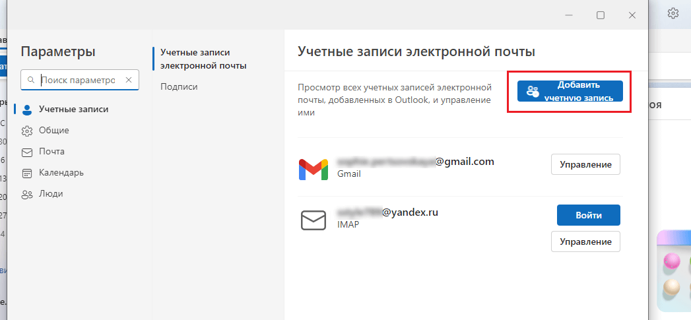Open the Календарь settings category
This screenshot has width=691, height=320.
[61, 173]
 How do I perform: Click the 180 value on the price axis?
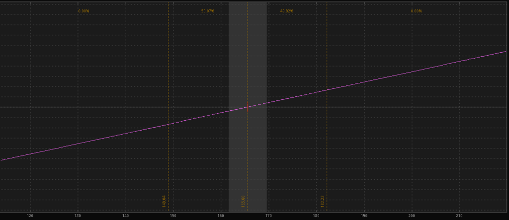[x=316, y=216]
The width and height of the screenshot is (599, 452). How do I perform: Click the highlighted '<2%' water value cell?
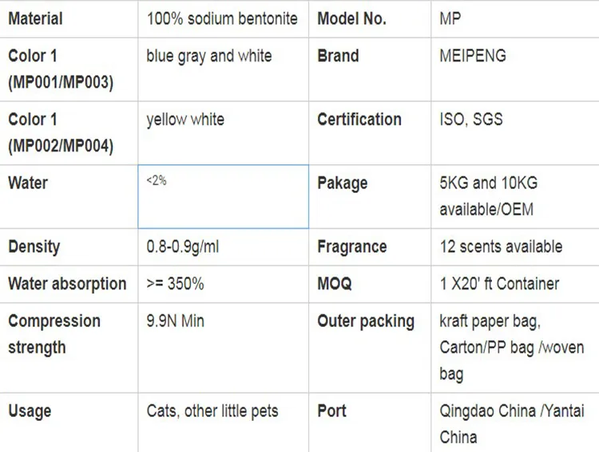[x=223, y=196]
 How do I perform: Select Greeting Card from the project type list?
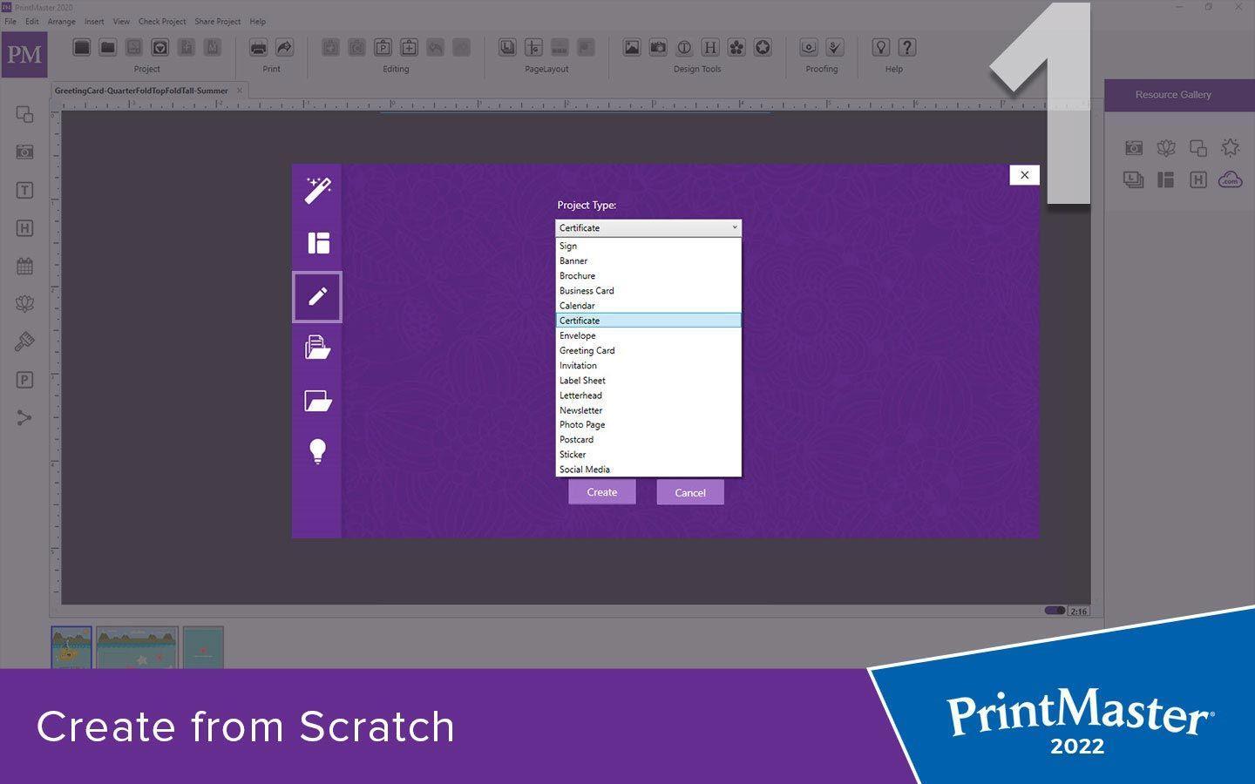tap(587, 350)
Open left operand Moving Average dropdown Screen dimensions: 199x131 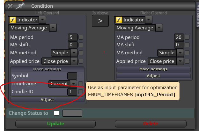click(x=53, y=28)
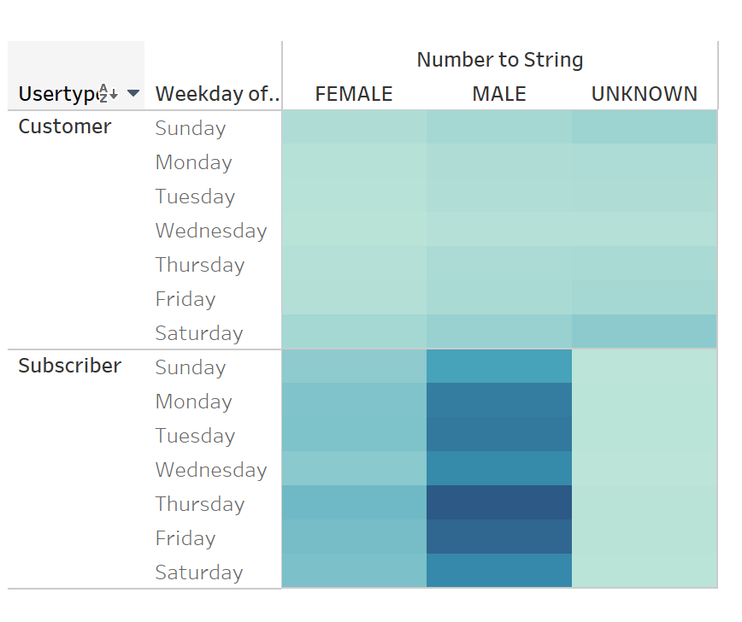Select the Customer Sunday FEMALE heatmap cell
Image resolution: width=742 pixels, height=622 pixels.
354,128
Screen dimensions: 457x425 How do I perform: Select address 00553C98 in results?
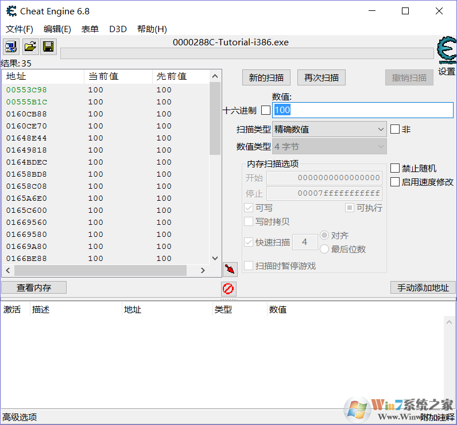pyautogui.click(x=27, y=90)
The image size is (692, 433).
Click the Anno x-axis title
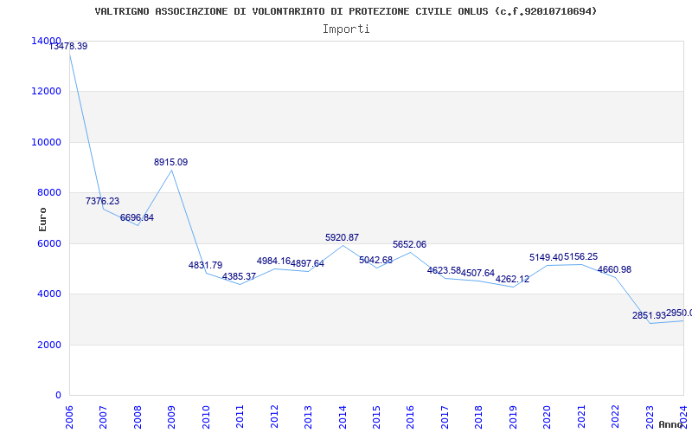[670, 424]
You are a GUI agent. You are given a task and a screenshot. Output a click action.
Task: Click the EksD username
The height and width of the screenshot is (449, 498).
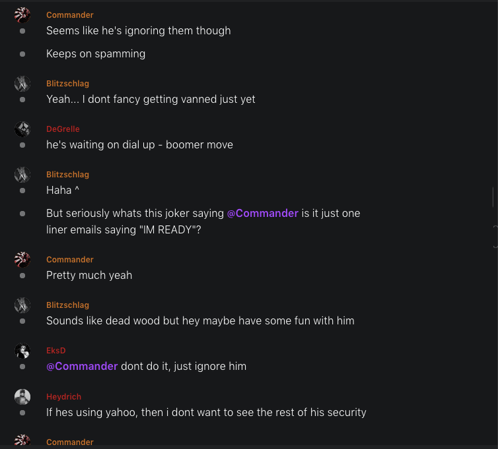point(56,351)
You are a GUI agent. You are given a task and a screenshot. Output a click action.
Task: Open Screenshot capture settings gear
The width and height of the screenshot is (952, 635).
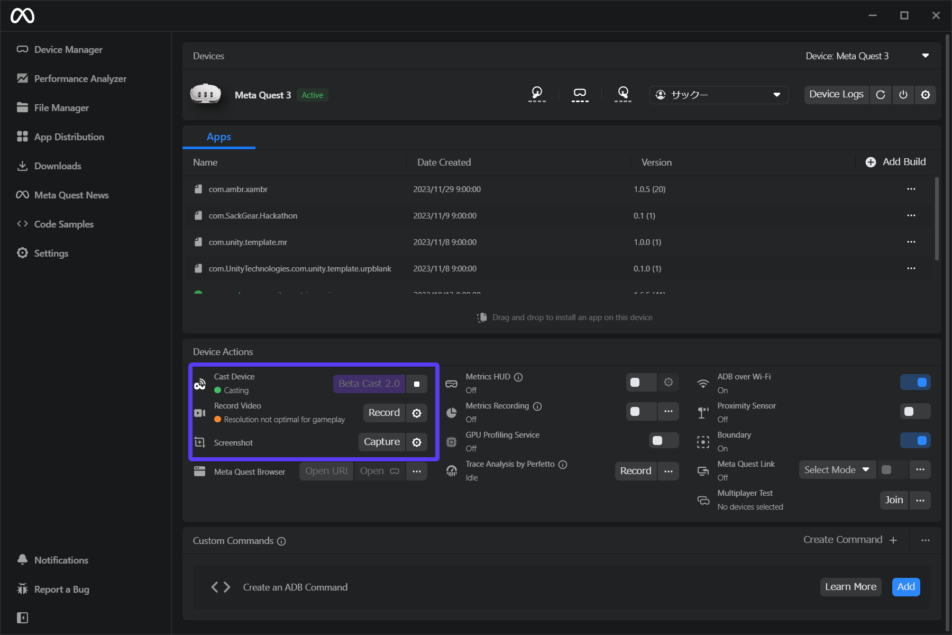(x=417, y=442)
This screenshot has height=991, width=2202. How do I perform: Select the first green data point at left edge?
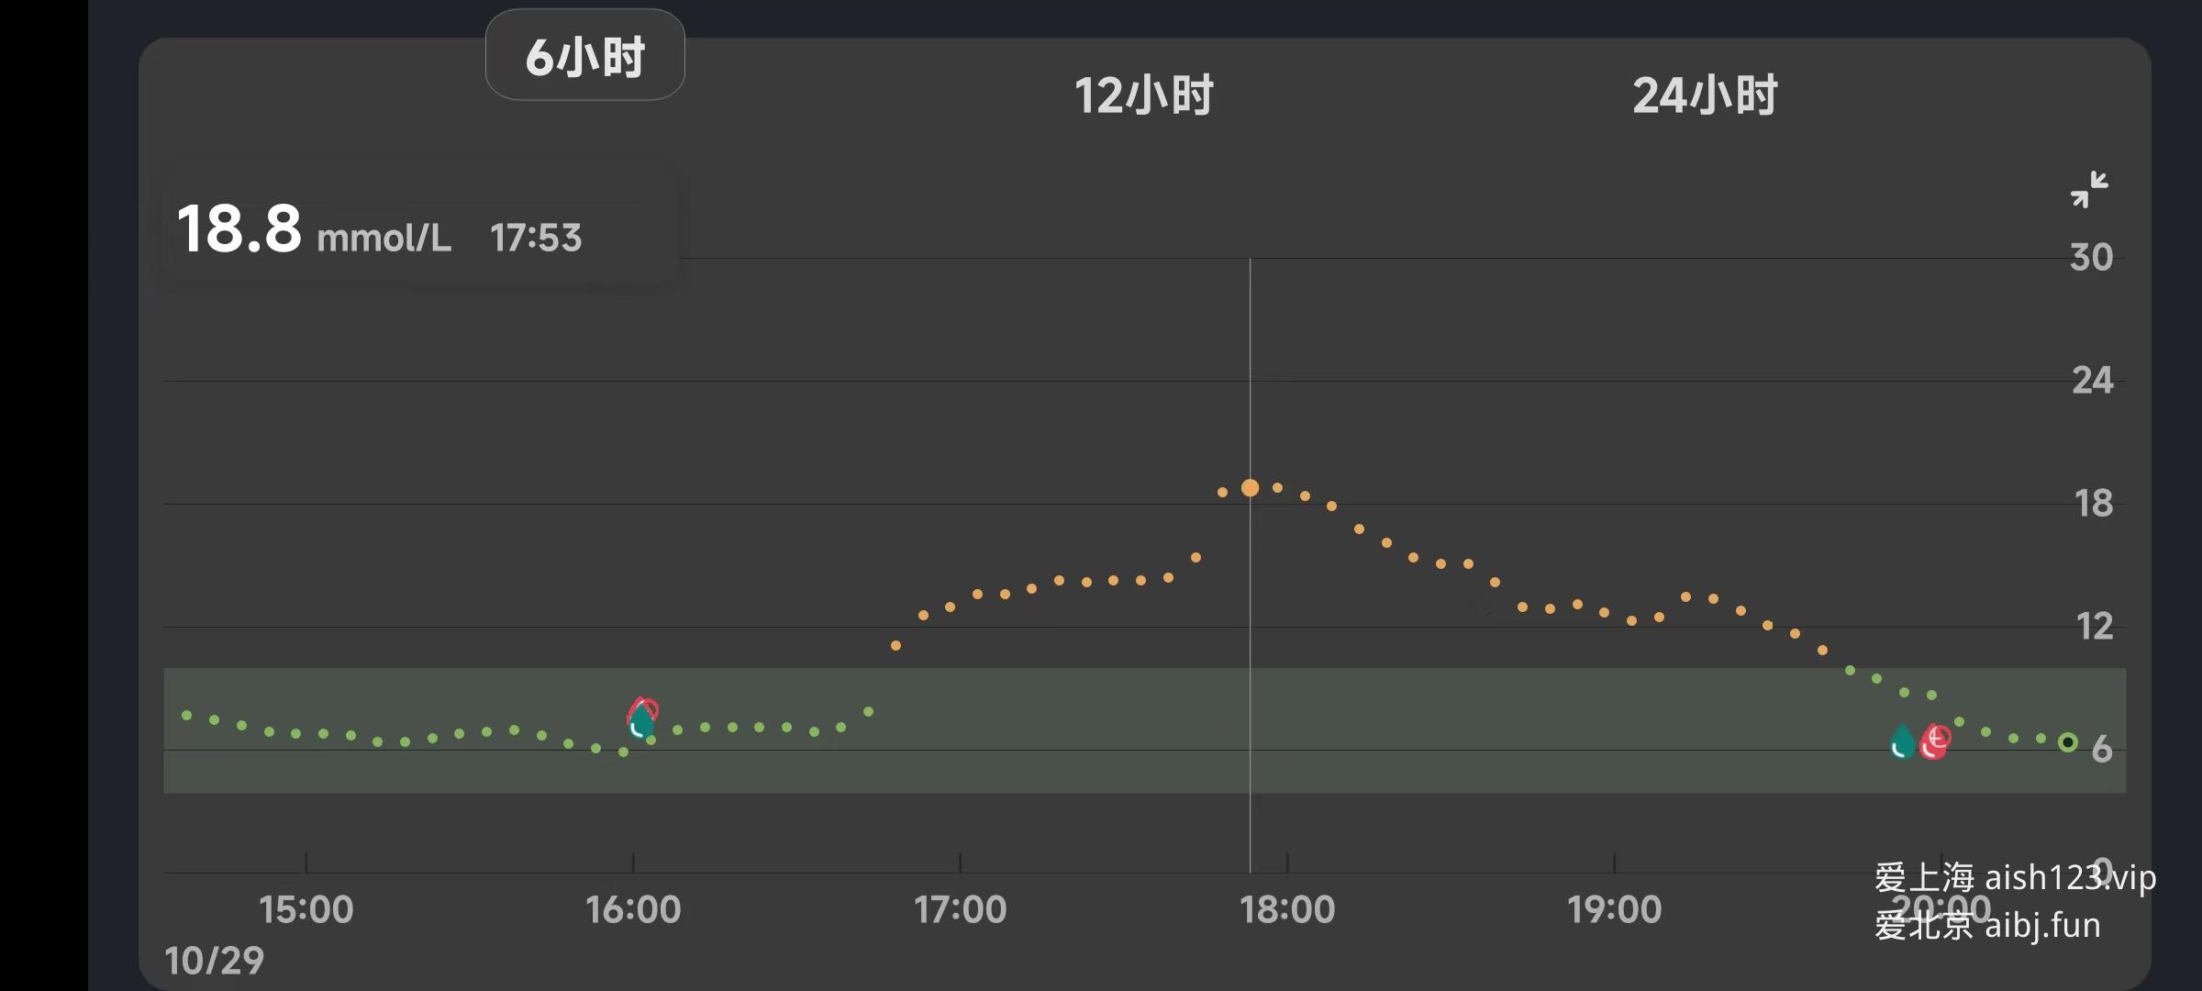click(187, 715)
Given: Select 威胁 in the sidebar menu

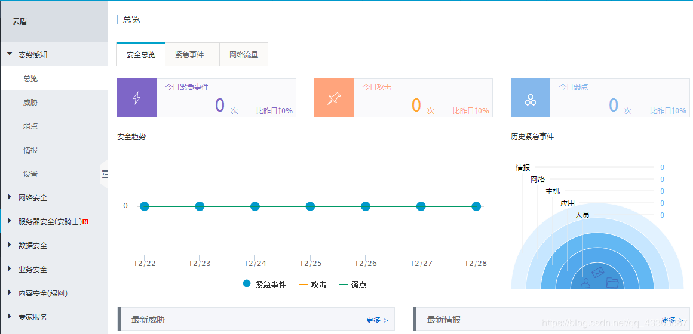Looking at the screenshot, I should [30, 102].
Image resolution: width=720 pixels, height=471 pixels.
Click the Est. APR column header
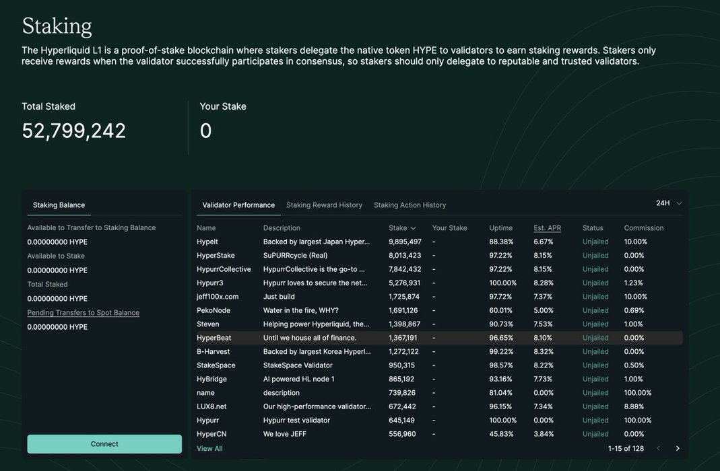[547, 228]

WHAT IS BEING ASKED> In the copy, include exactly the lines from the one with "Task: Open Screenshot capture settings gear" through the final line of the data, both ends included, and no pictures.

OUTPUT FOR THIS EXERCISE>
Task: Open Screenshot capture settings gear
The width and height of the screenshot is (952, 635).
(x=417, y=442)
This screenshot has height=991, width=2202. How do I perform: Select the first green data point at left edge?
click(187, 715)
Given: Select 威胁 in the sidebar menu

Looking at the screenshot, I should [30, 102].
Image resolution: width=720 pixels, height=471 pixels.
Click the Est. APR column header
[547, 228]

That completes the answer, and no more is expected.